[Item position entries]
-.-.-

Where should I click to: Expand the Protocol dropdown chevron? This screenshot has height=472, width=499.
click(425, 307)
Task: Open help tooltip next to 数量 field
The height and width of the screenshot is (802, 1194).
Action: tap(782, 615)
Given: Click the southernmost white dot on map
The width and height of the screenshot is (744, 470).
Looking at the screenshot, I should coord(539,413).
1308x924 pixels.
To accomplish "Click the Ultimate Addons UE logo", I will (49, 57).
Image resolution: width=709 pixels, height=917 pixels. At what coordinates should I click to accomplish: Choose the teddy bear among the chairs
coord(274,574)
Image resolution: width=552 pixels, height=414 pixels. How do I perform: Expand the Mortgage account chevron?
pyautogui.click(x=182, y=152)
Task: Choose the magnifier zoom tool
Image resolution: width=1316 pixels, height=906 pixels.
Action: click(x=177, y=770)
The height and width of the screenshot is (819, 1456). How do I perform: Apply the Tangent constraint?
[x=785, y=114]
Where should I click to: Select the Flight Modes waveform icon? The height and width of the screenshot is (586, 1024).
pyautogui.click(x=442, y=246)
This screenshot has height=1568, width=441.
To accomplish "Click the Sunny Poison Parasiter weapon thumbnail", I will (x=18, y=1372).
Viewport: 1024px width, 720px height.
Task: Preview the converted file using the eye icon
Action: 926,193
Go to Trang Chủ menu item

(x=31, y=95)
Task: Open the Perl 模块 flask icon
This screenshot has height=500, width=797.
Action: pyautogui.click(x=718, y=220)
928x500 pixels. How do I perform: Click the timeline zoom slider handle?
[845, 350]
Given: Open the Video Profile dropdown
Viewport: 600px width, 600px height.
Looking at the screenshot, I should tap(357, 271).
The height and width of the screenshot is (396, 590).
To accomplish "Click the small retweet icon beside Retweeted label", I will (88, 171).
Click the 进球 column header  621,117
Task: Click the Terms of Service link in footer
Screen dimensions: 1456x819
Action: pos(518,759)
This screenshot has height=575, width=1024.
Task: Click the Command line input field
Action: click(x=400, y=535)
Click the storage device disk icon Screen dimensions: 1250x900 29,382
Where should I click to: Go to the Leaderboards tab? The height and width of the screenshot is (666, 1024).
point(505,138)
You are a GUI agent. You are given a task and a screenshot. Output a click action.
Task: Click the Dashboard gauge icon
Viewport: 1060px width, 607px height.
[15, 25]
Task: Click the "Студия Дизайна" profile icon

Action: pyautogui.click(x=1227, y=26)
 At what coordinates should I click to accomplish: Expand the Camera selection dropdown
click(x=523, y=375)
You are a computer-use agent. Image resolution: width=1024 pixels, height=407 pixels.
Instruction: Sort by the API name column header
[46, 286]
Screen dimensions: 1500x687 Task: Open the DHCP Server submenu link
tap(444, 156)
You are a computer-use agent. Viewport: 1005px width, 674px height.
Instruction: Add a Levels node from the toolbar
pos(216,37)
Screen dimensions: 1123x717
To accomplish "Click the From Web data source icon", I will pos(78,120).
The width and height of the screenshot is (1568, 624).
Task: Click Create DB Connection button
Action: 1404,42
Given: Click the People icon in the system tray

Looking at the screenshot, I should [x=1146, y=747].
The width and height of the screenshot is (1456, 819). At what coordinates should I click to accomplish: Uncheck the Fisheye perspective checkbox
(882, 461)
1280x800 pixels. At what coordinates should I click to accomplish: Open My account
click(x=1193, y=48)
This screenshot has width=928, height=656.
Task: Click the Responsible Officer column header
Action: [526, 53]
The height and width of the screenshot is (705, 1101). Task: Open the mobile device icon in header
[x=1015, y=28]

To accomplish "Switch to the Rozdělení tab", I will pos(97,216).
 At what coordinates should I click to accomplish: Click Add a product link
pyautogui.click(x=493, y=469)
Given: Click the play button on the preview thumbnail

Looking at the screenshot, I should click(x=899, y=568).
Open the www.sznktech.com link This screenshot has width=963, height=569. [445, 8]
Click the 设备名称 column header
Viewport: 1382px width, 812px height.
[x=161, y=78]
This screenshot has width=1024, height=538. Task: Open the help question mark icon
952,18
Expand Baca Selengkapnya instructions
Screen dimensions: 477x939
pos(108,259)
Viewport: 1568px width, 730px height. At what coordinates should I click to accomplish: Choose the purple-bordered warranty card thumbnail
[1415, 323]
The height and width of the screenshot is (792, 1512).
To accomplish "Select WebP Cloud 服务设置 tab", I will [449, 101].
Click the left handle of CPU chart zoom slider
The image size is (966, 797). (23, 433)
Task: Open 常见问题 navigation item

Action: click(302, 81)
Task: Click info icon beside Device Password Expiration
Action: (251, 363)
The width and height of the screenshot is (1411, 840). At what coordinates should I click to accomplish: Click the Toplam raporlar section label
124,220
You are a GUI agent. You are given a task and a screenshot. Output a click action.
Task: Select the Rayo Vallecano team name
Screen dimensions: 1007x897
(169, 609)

-.-.-

> Aim of the task
Reproduce the records from the line containing "The height and width of the screenshot is (396, 590)." through the line containing "Click the storage", inclusive, substituting "Privacy Policy" for "Terms of Service" and changing nothing else.

> Result below
The height and width of the screenshot is (396, 590).
To accomplish "Click the small retweet icon beside Retweeted label", I will (88, 171).
Click the 进球 column header  621,117
Task: Click the Privacy Policy link in footer
Screen dimensions: 1456x819
Action: pos(518,759)
This screenshot has height=575, width=1024.
Task: Click the Command line input field
Action: click(x=400, y=535)
Click the storage device disk icon Screen dimensions: 1250x900 29,382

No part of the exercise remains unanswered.